Fundação Oriente
Carlos Monjardino

Depois de abandonar a direcção do Instituto Português do Livro, António Alçada Baptista ingressou na Fundação Oriente onde permaneceu até 2008, primeiramente como Vogal do Conselho de Administração, funções que exerceu até atingir o limite de idade, em 1992 e, a partir dai com funções não executivas, como consultor da Fundação. Tive, por isso, o privilégio de com ele lidar diariamente, num convívio que fortaleceu a nossa antiga amizade.

Lembro-me da sua primeira reacção quando, num jantar em casa do Manuel José Homem de Mello, o desafiei para integrar o Conselho de Administração da Fundação Oriente. Confidenciou-me estar surpreendido, por nunca ter, anteriormente, recebido um convite semelhante, e hesitante, por recear não estar à altura. Lá o convenci, dizendo-lhe que se alguém estava à altura do cargo era, seguramente, ele.

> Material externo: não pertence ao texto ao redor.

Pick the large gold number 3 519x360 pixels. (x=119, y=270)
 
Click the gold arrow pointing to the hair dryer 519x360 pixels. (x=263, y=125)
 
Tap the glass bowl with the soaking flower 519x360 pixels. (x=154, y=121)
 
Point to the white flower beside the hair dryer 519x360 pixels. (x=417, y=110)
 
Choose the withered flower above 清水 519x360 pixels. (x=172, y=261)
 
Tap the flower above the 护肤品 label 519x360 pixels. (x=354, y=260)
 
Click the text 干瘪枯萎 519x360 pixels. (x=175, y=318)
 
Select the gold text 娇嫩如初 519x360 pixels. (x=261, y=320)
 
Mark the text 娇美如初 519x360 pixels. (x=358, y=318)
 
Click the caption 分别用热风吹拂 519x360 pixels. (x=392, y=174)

Ao longo da sua vida o António sempre foi discreto, um anti-herói como já ouvi chamar-lhe. Era impossível que alguém mantivesse com ele uma atitude hostil pois ele era um homem bom, que a todos respeitava. Manteve este jeito durante a sua passagem pela Fundação Oriente, mas numa atitude de abertura de espírito, de inconformismo, de afectividade e de solidariedade, características da sua personalidade.

Como seria natural, António Alçada Baptista esteve, desde sempre, muito ligado à actividade editorial da Fundação Oriente, à qual muito se dedicou. Pela sua mão foram consideradas muitas iniciativas neste sector, quer actividades da própria Fundação, quer propostas de inúmeras publicações que não chegariam a ser realidade se não tivessem recebido o apoio que permitiu a sua edição.

À semelhança do que no âmbito do Instituto do Livro tinha realizado com sucesso em África, envolveu-se entusiasticamente na organização da I Feira do Livro Português de Pangim em 1992. Nessa ocasião visitou Goa pela primeira vez, incluído na comitiva do senhor Presidente da República na sua visita à Índia.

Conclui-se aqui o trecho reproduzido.